Unfortunately, I don't have any pictures of the building that houses the cultural history museum-it's a beautiful old convent.  However, here are some of my favorite things from the collection.  I may do a post later that's just weapons.  I tried to photograph all of the interesting ones for Geoff, and there are a LOT.

Meanwhile, here's a reproduction of the seal of Stralsund.  In the Middle Ages, it was used to validate legal documents.

The museum had a fairly significant collection of seals.  I studied medieval history while I was in Austria, with a focus on research methods and legal documents, so seals have a special place in my heart.  I do tend to like pre-technology technology in general.

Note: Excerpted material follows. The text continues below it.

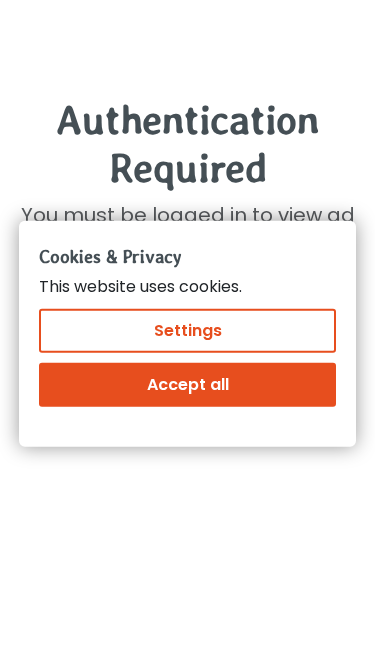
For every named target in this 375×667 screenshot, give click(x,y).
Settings (188, 330)
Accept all (188, 384)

This is typical of the Middle Ages-a document with wax seals from multiple legal entities.  I love the way they look.
There were also some amazing carvings.  Note the monkey near the bottom.
I also was fascinated with the detail on this flower.
This is a reproduction of the treasure of Hiddensee.  (I'm not sure where the original is, and I really want to find out.)  The treasure is within the museum system somewhere.  Being gold and ancient, it's so valuable that it's not surpising the original is somewhere else.
While the first section of the museum focused on life in and around the cloister, the second is a trip through the centuries in Stralsund.  The second floor (first, in the European system) is set up as a series of living rooms, each coming closer to the present.  There are military and economic displays as well.

These are weights used in trading and making coins.  As I mentioned, I'm fascinated by technology that functions based on the most simple principles.
I also loved this fantasy globe.
Can you imagine actually using such a delicate gun?
I enjoy portraits that tell a story.  In this case, the story of a woman with a secret.
Or a couple in love.
I didn't realize until I saw the pieces that the museum has two works by Caspar David Friedrich!  There's this sketch, which doesn't particularly appeal to me.
And this painting, which does.  Unfortunately, it was in a low quality plastic case, and the reflection is pretty bad.
But you can still see the qualitities that I love in his work: a beautiful sense of light, and profound emotion.
The museum has a klein-aber-fein ("small but good", a favorite saying of one of my WWU professors) collection of Jugendstil pieces.
The last floor of the museum is dedicated to special exhibits.  At the time of my visit, it was the museum's collection of portraits.  This turned out to be fascinating precisely because they are the pieces that usually kept in storage, lacking both historical and monetary value.  When was the last time you saw a badly painted picture in a museum?

For example, this gentleman.   Note the classiness of his name across the bottom.
Of course, many of the pictures were extremely well painted, such as this lady, who has received a letter and gazes at a picture of the author.
Her expression fascinates me.
Lastly, an ancient map.  Here you see the island of Rügen.